Aena and Enagás are below the 3% cost of debt barrier. Improved results, as air traffic has returned to pre-pandemic levels, have allowed the airport manager to improve its balance sheet. Although financial debt has barely decreased by 87 million over the past four years, the debt/EBITDA ratio has increased from 8.1 times recorded at the end of 2020 to 1.89 times at the end of June. With 74% of debt at a fixed rate and an average maturity of 5.9 years as of June 30, the average interest rate is 2.59%, slightly higher than the 1.9% recorded a year earlier and far from the historical minimum of 1.07% it reached in the year of the pandemic.

Société Générale points out that after years of frozen corporate emissions, in the first half of 2024, companies were responsible for an increase in emissions for the year of 9.1 billion. This group includes Enagas. The gas company’s return to the capital market has not been an obstacle for the company to keep the cost of debt below 3%. At the beginning of the year, the company took advantage of the high liquidity of its portfolios and the interest of investors in providing attractive returns and sold 10-year debt worth 600 million at 3.625%. This, together with the sale of its stake in Tallgras last July, will allow it to repay 700 million in bank debt ahead of schedule and partially redeem bonds maturing in February 2025. Thanks to this operation, the company will be able to reduce the debt it had. debt currently accounts for more than a third. At the end of June, it stood at 3.164 million, for which it pays an average of 2.8%, slightly higher than the 2.6% recorded in June 2023. In 2020, good market conditions helped it lower its average rate to 1.9%.

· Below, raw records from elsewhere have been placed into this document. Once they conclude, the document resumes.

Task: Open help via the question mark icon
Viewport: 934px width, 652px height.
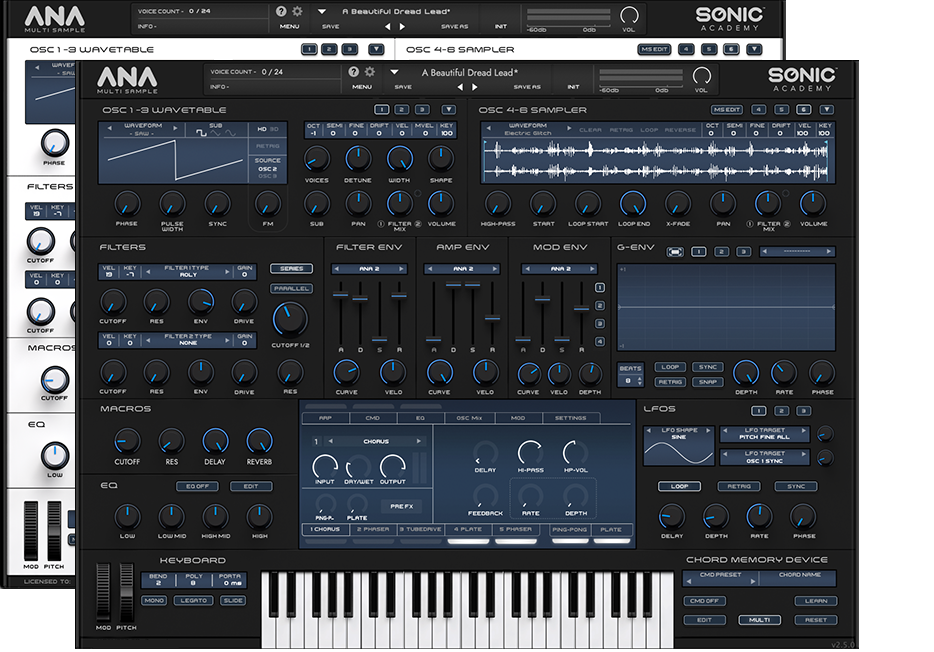Action: (x=353, y=72)

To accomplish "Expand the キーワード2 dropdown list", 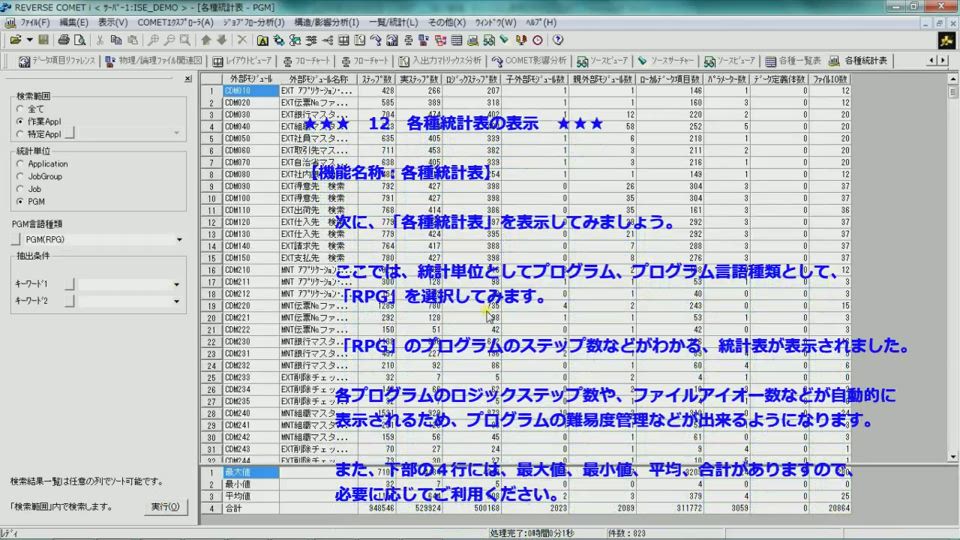I will coord(176,300).
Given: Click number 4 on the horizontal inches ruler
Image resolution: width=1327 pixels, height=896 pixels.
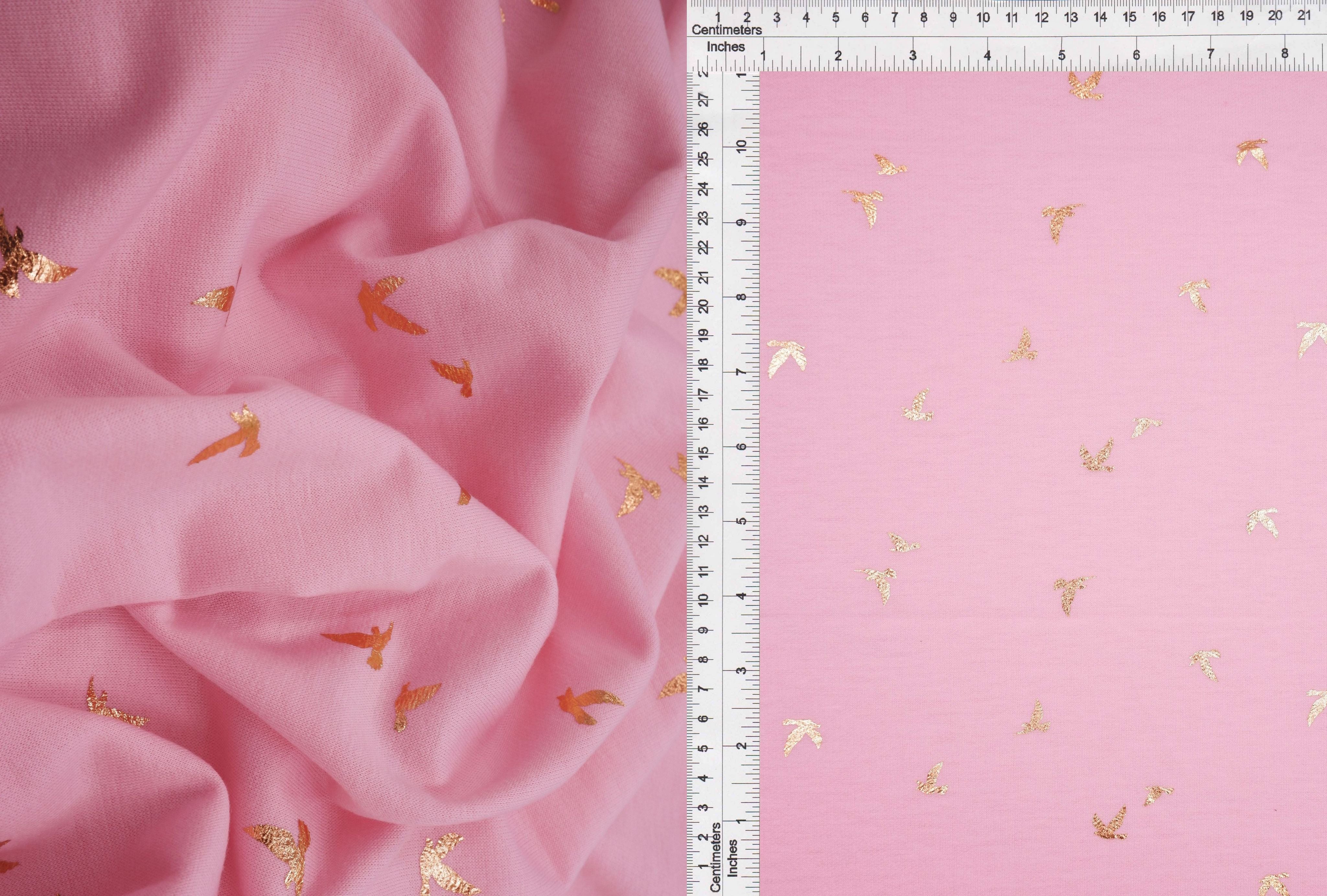Looking at the screenshot, I should click(987, 55).
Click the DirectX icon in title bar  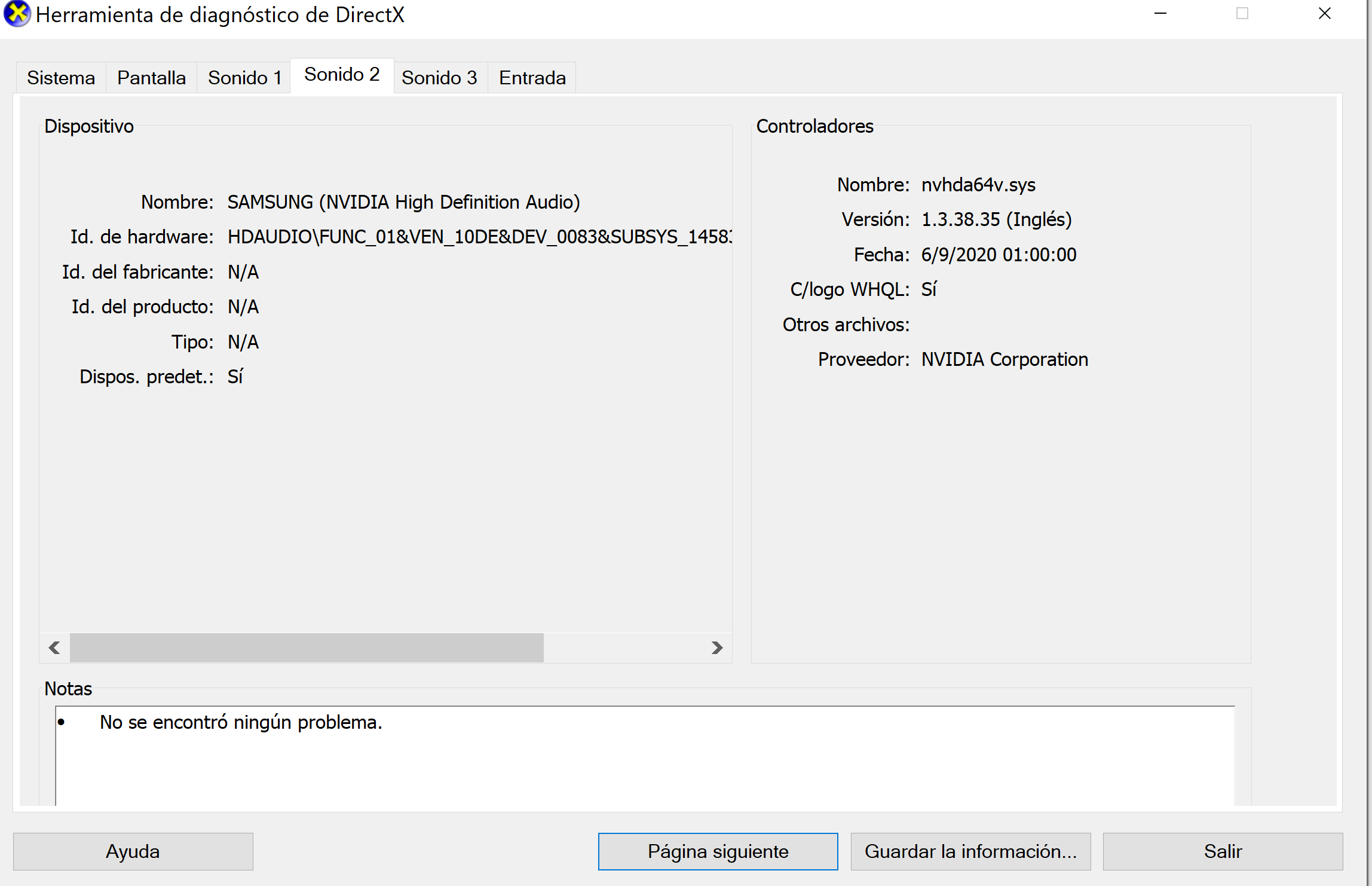[x=17, y=14]
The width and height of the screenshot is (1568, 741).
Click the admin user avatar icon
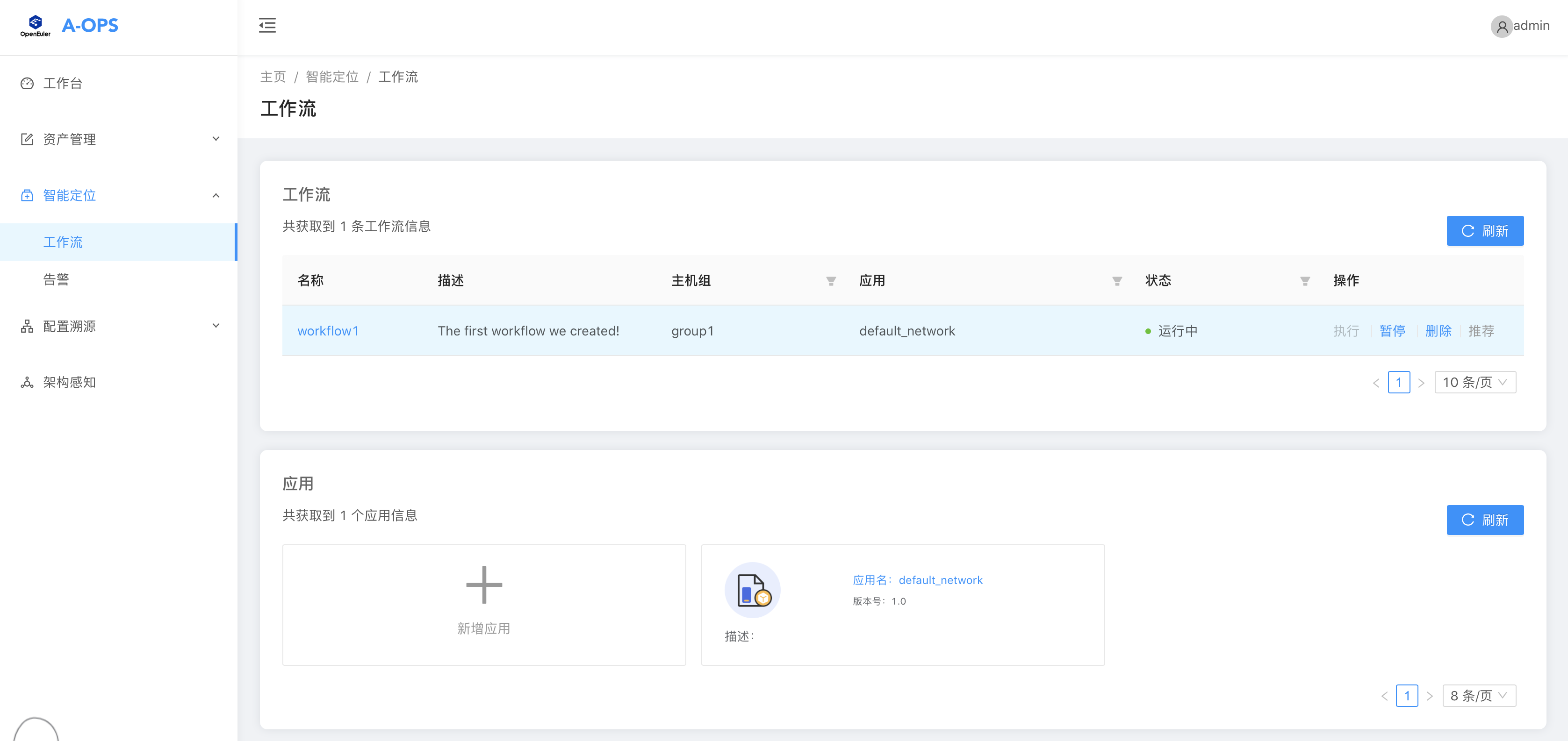click(x=1501, y=26)
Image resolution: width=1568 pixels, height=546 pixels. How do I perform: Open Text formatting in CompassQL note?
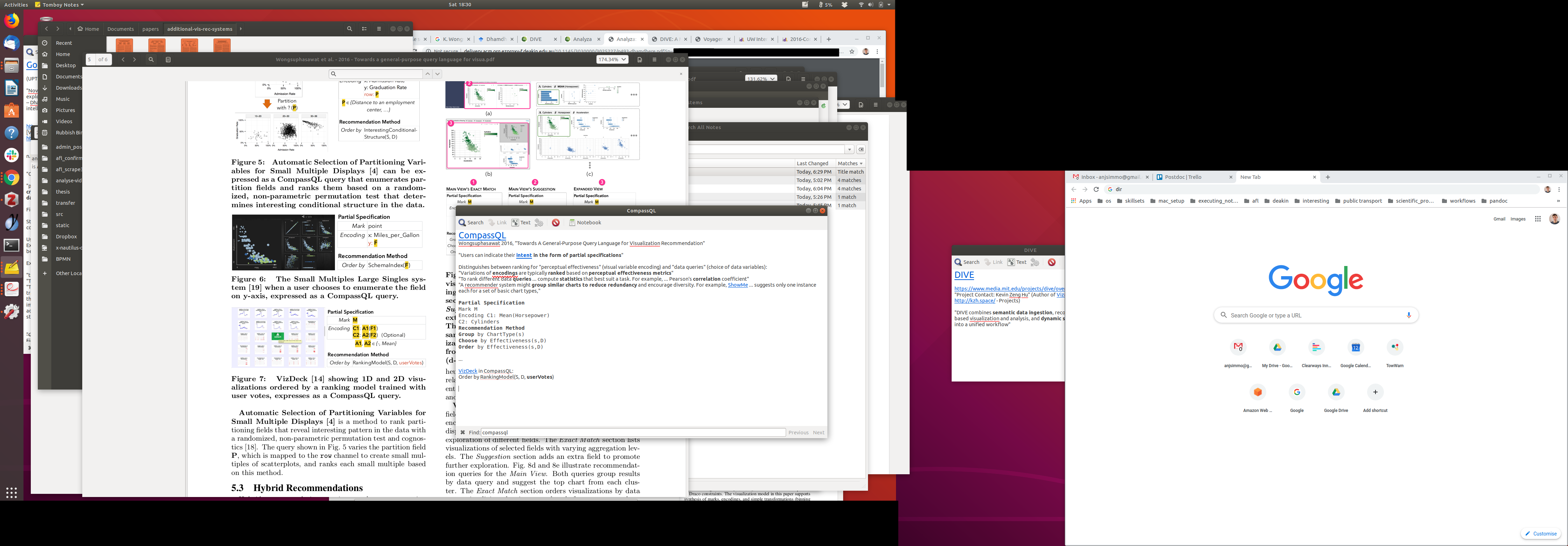coord(521,223)
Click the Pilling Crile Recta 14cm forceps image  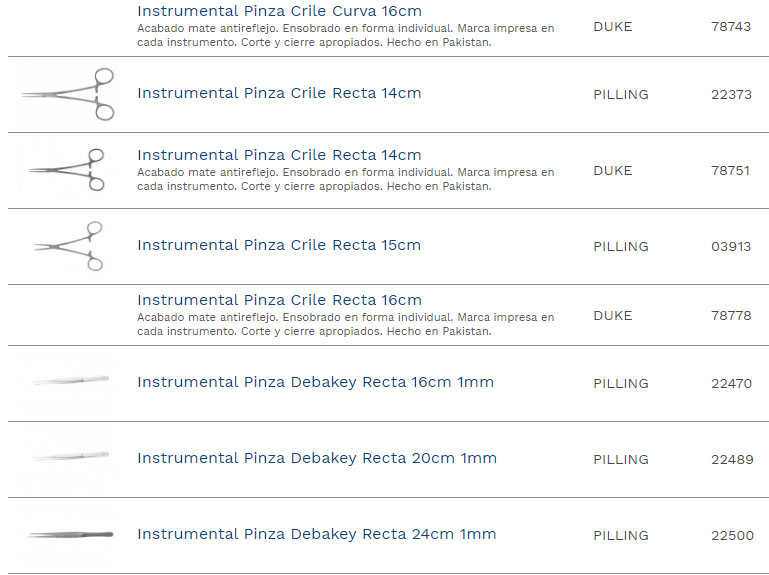pos(69,94)
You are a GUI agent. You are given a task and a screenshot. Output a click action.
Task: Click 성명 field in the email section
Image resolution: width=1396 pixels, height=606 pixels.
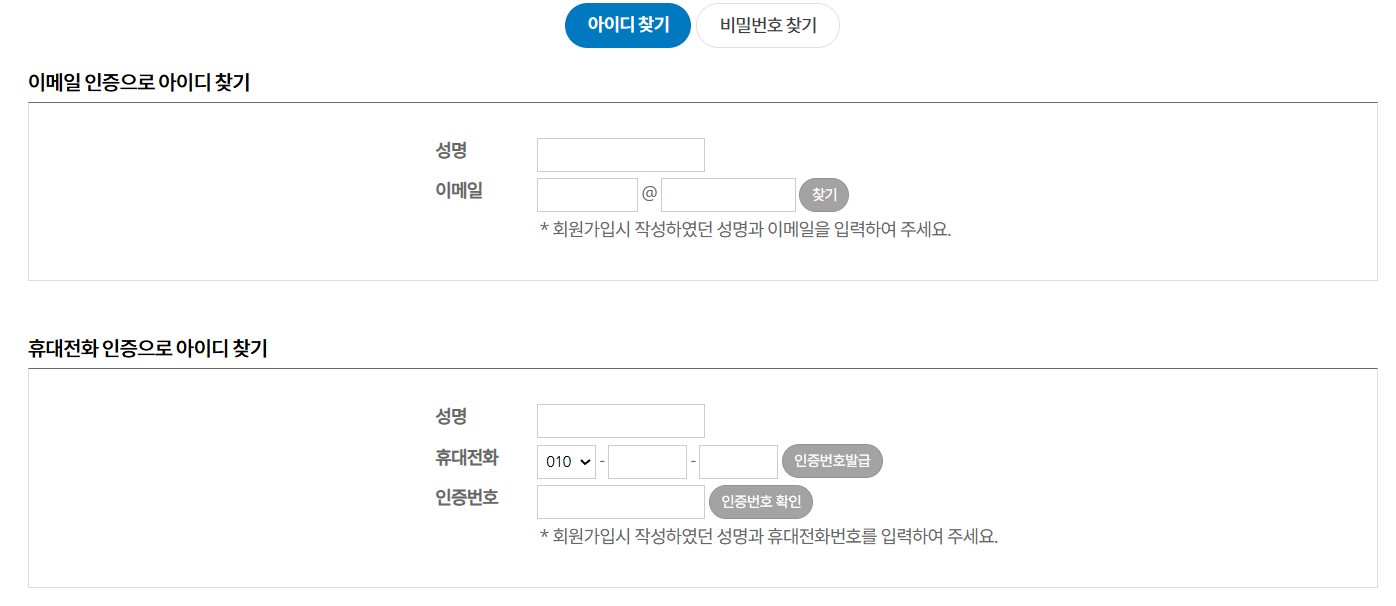[620, 155]
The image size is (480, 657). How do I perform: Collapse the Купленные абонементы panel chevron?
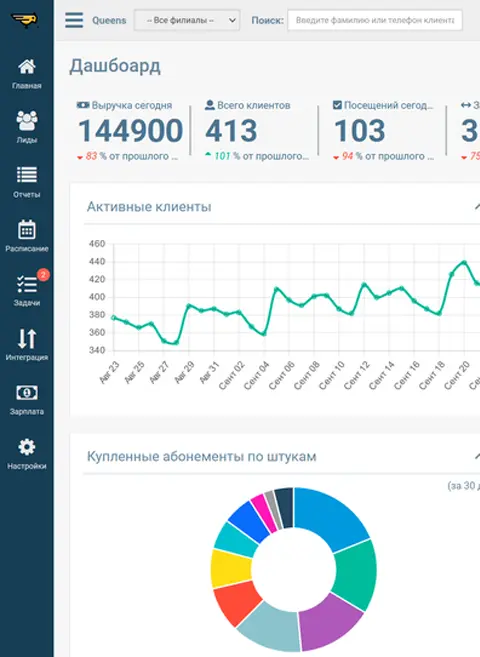click(x=477, y=456)
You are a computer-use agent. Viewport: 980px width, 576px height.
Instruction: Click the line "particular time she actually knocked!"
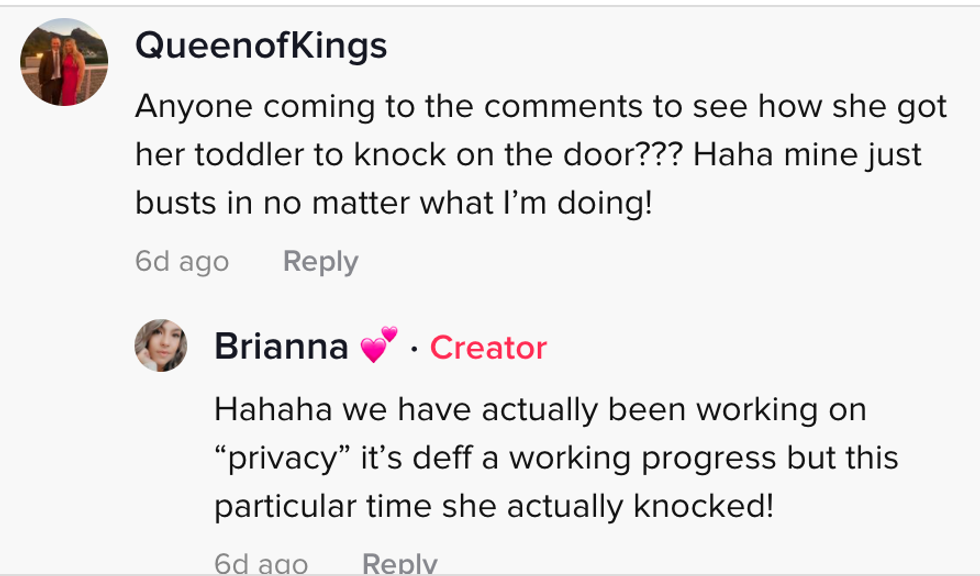493,506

Among the companies listed that are paying the most on their debt are the Acciona and Indra group companies. The parent company of the group, chaired by José Manuel Entrecanales, increases its financial burden by 87.28%, an increase that is explained by the increase in debt to 8.229 million and an increase in the cost of financing by 180 basis points, to 4.76%. Until June 2023, the company managed to maintain its cost of debt with slight variations in the range of 2.8%-2.96% over the past four years. For its part, the Acciona Energía subsidiary, dedicated to green energy, increases its liabilities by 32.78% to 4.606 million, while the average cost increases from 4.32% in June 2023 to 4.93%. As a result, the financial burden rises to 227 million, up 51.5% from the previous year.

The heavy financial burden that Indra has to bear is explained by the increase in debt by 97.87%, to 93 million euros, which is a noticeable increase, but nevertheless remains one of the lowest among companies listed on Ibex. The cost of financing increased by 150 basis points, to 4.3%. In the half-year report, they admit that the increase in Euribor has damaged the average cost and reduced the financial result to 17 million.

Telefónica, which has traditionally carried the heavy burden of being one of the most indebted companies on the Spanish stock market, cannot shake off this label. After years in which asset sales helped the company reduce its liabilities, at the end of June its net debt excluding leases stood at 29,240 million, up 6.4% from the previous year. Although the operator is one of the most active Spanish issuers year after year, the timing of its entry into the market, combined with a liquidity of around 18,900 million (in 2021 it reached a record 21,000 million) and an average life of 11 years of debt portfolio, have contributed to a gradual increase in the cost of financing. At the end of June, it was 3.58%, slightly higher than the 3.47% recorded 12 months earlier, but lower than the 3.8% at the end of 2023. Telefonica’s financial burden amounts to 1,046.79 million, an increase of 9.78% compared to the same period last year.